Thank you - that's the reality we need to remind ourselves that despite the NHS's scandals like dangerous maternity care, medically experimenting on vulnerable gender confused children, regular outing of creeps on the workforce and ingrained dismissal of women's rights to safety and privacy - there are countless empathic professionals focusing on saving lives and healing the sick. Flowers

anyolddinosaur · 18/02/2025 10:30

If you have the nurse's name a letter of praise sent to the head of nursing might not only make the nurses day but also give her some protection if she needs it in future.

Hospital staff sometimes get gifts but letters are valued too. My family did a thank you card and fruit basket for one relatives stay - and a complaint about care in a different ward.

MarieDeGournay · 18/02/2025 10:43

The irony - or tragedy to be more accurate - is that it is those most empathetic, caring, efficient, knowledgeable health care professionals who feel most deeply the failures in the service they work for.

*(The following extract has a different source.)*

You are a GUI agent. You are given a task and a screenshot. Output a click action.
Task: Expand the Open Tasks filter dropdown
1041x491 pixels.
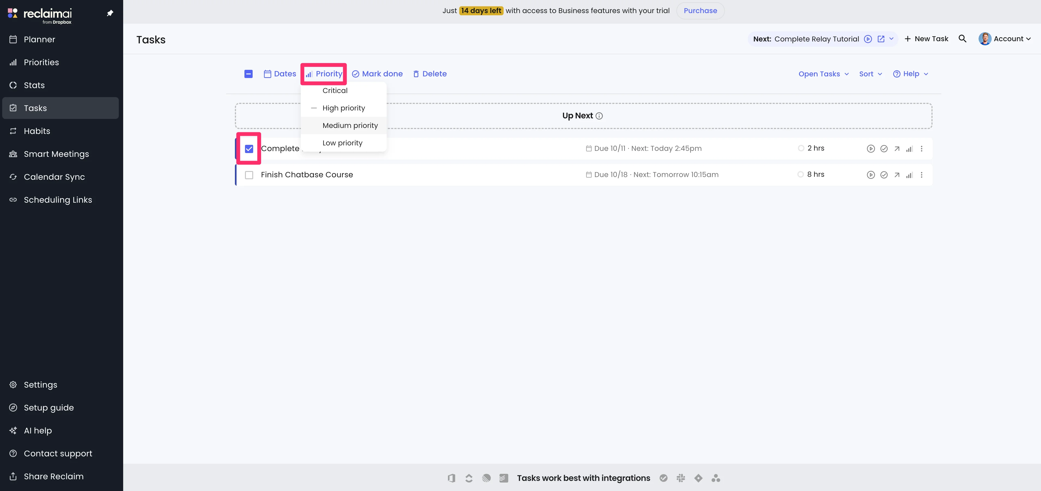coord(823,74)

They know what good care is, what good evidence-based medical practice is, and I've know HCPs who are heartbroken because they can't work to the best of their skills and abilities in the current NHS context.

Some of the best of the best couldn't take it and left, rather than practise badly, or dangerously. I know this first-hand.

Some of them struggle on, trying to maintain the standards they believe in, and want to uphold, against the grain.

Then there are the others who are just trying to get through their shift, and treat patients as numbers to be 'dealt with' rather than human beings in a vulnerable situation. I've encountered a few of them, unfortunately!

Sadly they are probably the most likely to survive in overworked, badly-managed, poorly-resourced, under-supported circumstances.

If you feel too deeply about it, you'll break.

Good idea about a letter of praise, anyolddinosaur - we have done that, with the request that it be placed in the nurse's HR file.